Source records
## Begin

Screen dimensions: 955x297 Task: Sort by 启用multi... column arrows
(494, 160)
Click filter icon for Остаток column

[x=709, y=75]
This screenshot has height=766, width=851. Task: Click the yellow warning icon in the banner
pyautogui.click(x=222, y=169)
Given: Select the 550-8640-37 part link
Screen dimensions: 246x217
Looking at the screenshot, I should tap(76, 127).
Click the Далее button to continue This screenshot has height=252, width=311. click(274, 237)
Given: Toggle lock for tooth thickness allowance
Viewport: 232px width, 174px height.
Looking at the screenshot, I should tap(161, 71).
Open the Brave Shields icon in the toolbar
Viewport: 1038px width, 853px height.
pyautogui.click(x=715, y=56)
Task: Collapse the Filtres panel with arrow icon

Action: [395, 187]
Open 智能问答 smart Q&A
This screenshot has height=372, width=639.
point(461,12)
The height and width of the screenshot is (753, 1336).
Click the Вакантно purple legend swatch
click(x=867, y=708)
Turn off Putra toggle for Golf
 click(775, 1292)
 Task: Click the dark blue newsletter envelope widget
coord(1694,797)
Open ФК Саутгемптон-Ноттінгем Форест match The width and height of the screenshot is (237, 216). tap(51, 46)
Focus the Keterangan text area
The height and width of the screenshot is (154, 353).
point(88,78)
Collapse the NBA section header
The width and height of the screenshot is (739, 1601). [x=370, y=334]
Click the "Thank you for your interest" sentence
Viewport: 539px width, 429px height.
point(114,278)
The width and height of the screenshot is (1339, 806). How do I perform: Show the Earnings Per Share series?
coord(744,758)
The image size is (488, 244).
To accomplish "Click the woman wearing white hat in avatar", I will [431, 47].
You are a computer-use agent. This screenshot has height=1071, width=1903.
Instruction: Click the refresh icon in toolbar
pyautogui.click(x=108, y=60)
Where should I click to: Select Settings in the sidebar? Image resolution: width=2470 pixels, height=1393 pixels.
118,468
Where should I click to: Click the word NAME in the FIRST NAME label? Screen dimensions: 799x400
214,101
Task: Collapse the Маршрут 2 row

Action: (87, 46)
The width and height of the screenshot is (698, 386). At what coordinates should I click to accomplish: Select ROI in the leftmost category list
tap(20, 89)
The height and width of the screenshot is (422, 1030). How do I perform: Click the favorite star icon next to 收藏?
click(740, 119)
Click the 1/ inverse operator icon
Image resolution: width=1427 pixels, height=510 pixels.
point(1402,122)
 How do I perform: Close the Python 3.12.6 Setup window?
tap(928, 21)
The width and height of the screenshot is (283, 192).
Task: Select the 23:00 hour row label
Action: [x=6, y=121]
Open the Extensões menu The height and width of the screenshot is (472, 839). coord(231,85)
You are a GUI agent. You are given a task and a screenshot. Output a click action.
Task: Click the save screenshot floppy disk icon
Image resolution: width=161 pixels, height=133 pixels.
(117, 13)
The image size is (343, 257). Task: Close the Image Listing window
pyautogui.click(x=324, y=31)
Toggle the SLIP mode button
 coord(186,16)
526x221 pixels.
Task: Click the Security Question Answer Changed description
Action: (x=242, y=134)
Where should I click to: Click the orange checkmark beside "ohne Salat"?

## End

(Do this) Copy the data word for word, from its first line through the line that contains "point(114,278)". Include both of those lines.

(Solution)
Screen dimensions: 955x297 Task: Sort by 启用multi... column arrows
(494, 160)
Click filter icon for Остаток column

[x=709, y=75]
This screenshot has height=766, width=851. Task: Click the yellow warning icon in the banner
pyautogui.click(x=222, y=169)
Given: Select the 550-8640-37 part link
Screen dimensions: 246x217
Looking at the screenshot, I should tap(76, 127).
Click the Далее button to continue This screenshot has height=252, width=311. click(274, 237)
Given: Toggle lock for tooth thickness allowance
Viewport: 232px width, 174px height.
Looking at the screenshot, I should tap(161, 71).
Open the Brave Shields icon in the toolbar
Viewport: 1038px width, 853px height.
pyautogui.click(x=715, y=56)
Task: Collapse the Filtres panel with arrow icon

Action: [395, 187]
Open 智能问答 smart Q&A
This screenshot has height=372, width=639.
point(461,12)
The height and width of the screenshot is (753, 1336).
Click the Вакантно purple legend swatch
click(x=867, y=708)
Turn off Putra toggle for Golf
 click(775, 1292)
 Task: Click the dark blue newsletter envelope widget
coord(1694,797)
Open ФК Саутгемптон-Ноттінгем Форест match The width and height of the screenshot is (237, 216). tap(51, 46)
Focus the Keterangan text area
The height and width of the screenshot is (154, 353).
point(88,78)
Collapse the NBA section header
The width and height of the screenshot is (739, 1601). [x=370, y=334]
Click the "Thank you for your interest" sentence
Viewport: 539px width, 429px height.
point(114,278)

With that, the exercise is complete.